There was an acceptable level of agreement between raters for the mDISCERN score, indicating agreement with the overall reliability of the responses. However, the information provided by AI-chatbots cannot be easily read by the public.
本研究旨在评估两款流行的人工智能聊天机器人“ChatGPT-4.0”和“谷歌Gemini”针对潜在患者关于PET/CT扫描问题所给出回答的可靠性和可读性。
2024年5月,分别向ChatGPT-4和Gemini提出了针对[F]FDG和[Ga]Ga-DOTA-SSTR PET/CT的30个潜在问题,以及针对[Ga]Ga-PSMA PET/CT的29个潜在问题。使用改良的DISCERN(mDISCERN)量表、弗莱什易读性(FRE)、冈宁雾度指数(GFI)和弗莱什-金凯德阅读年级水平(FKRGL)对回答进行可靠性和可读性评估。评估了三位评分者(ChatGPT-4、Gemini和一位核医学医生)对回答给出的mDISCERN分数的评分者间信度。
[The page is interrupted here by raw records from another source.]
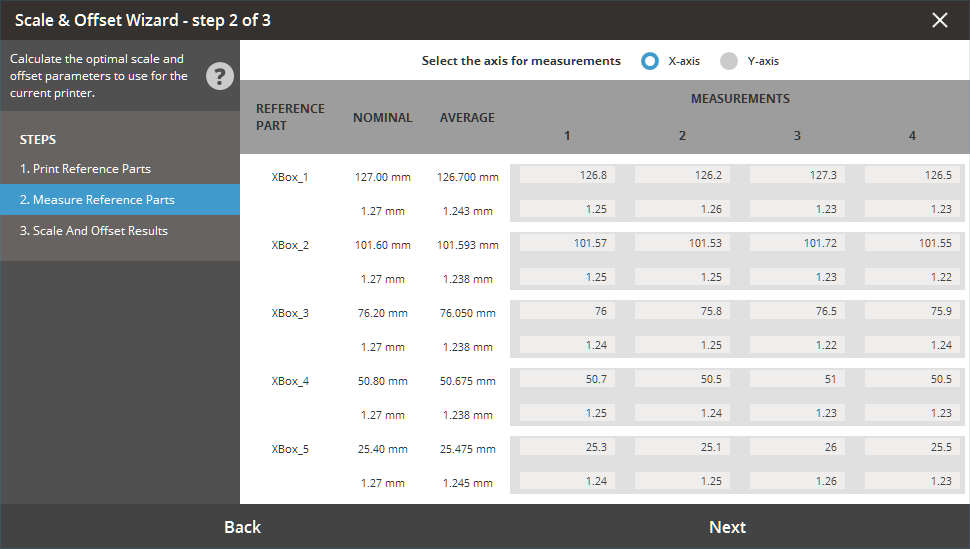Click XBox_4 measurement 3 field showing 51
Image resolution: width=970 pixels, height=549 pixels.
coord(797,379)
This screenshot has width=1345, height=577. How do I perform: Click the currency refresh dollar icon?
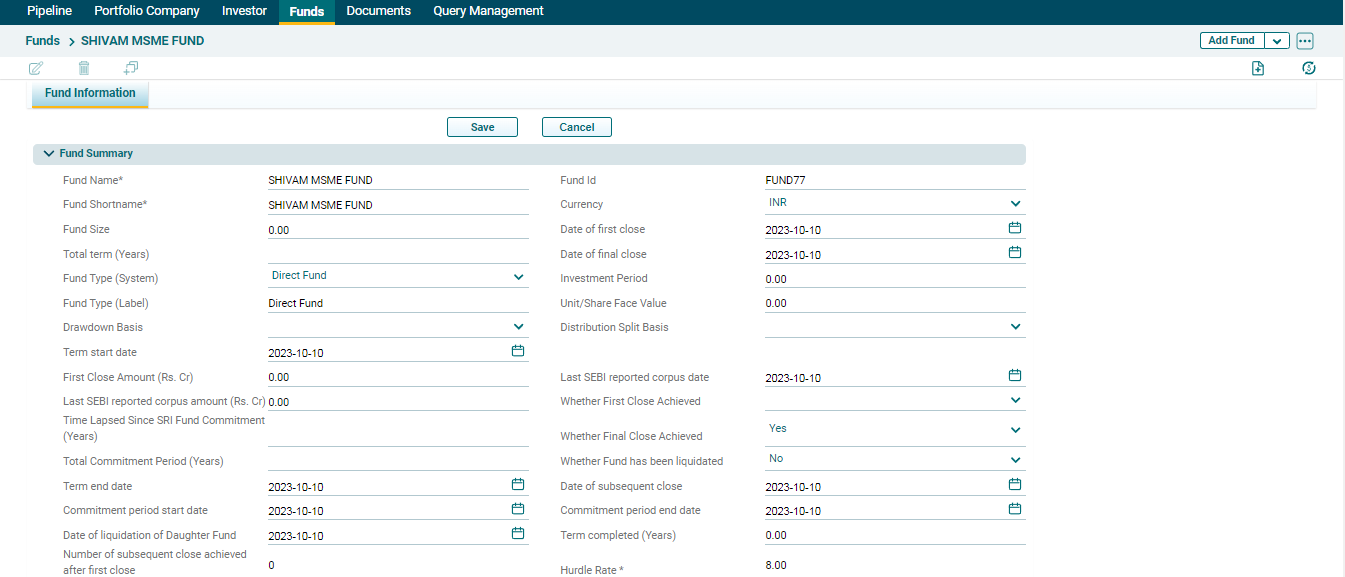(1308, 68)
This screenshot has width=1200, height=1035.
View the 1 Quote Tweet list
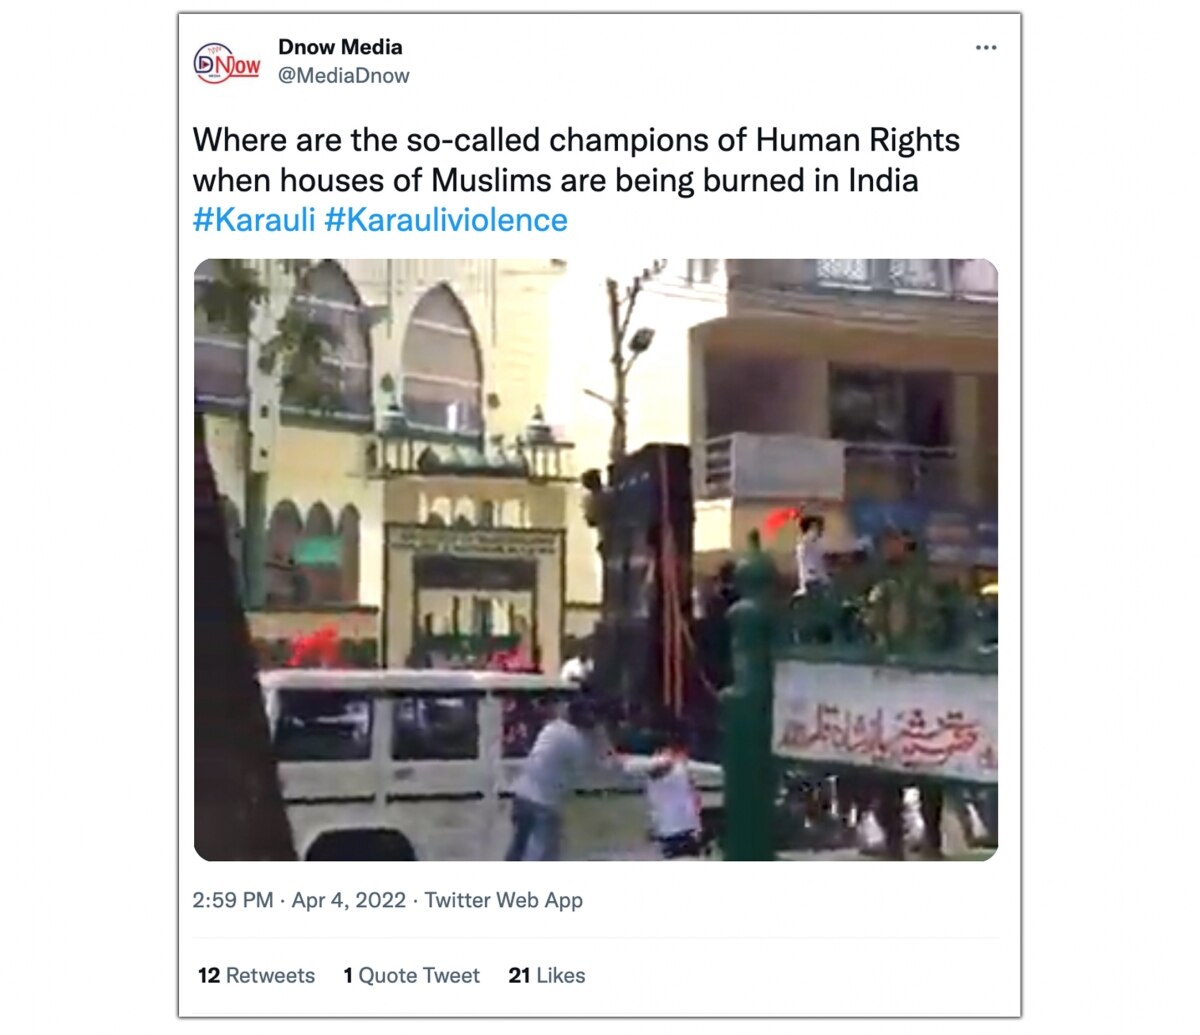point(411,975)

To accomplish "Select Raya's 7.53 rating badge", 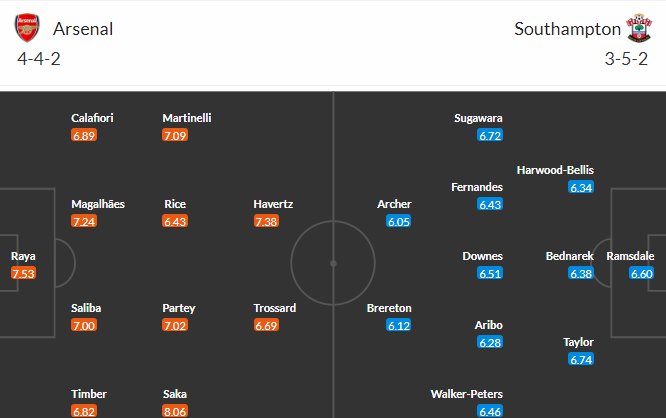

医生对ChatGPT-4关于FDG、PSMA和DOTA PET/CT扫描回答的mDISCERN分数中位数[最小值-最大值]分别为3.5[2-4]、3[3-4]、3[3-4],对Gemini的分别为4[2-5]、4[2-5]、3.5[3-5]。ChatGPT-4对关于FDG、PSMA和DOTA-SSTR PET/CT扫描答案的mDISCERN分数分别为3.5[3-5]、3[3-4]、3[2-3],Gemini的分别为4[3-5]、4[3-5]、4[3-5]。Gemini对关于FDG、PSMA和DOTA-SSTR PET/CT扫描回答的mDISCERN分数分别为3[2-4]、2[2-4]、3[2-4],ChatGPT-4的分别为3[2-5]、3[1-5]、3[2-5]。ChatGPT-4关于FDG、PSMA和DOTA-SSTR PET/CT扫描回答的mDISCERN分数的评分者间信度相关系数分别为0.629(95%CI = 0.32-0.812)、0.707(95%CI = 0.458-0.853)和0.738(95%CI = 0.519-0.866)(p < 0.001)。Gemini关于FDG、PSMA和DOTA-SSTR PET/CT扫描回答的mDISCERN分数的相关系数分别为0.824(95%CI = 0.677-0.910)、0.881(95%CI = 0.78-0.94)和0.847(95%CI = 0.719-0.922)(p < 0.001)。ChatGPT-4、Gemini和医生评估的mDISCERN分数表明,根据评分者间信度相关系数,聊天机器人关于所有PET/CT扫描的回答具有中等至良好的统计学一致性(p < 0.001)。ChatGPT-4和Gemini关于PET/CT扫描回答的所有可读性分数(FKRGL、GFI和FRE)存在统计学显著差异(p < 0.001)。Gemini的回答更短,可读性分数比ChatGPT-4的回答更好。
评分者对mDISCERN分数的一致性水平可接受,表明对回答的整体可靠性达成了一致。然而,公众难以轻松读懂人工智能聊天机器人提供的信息。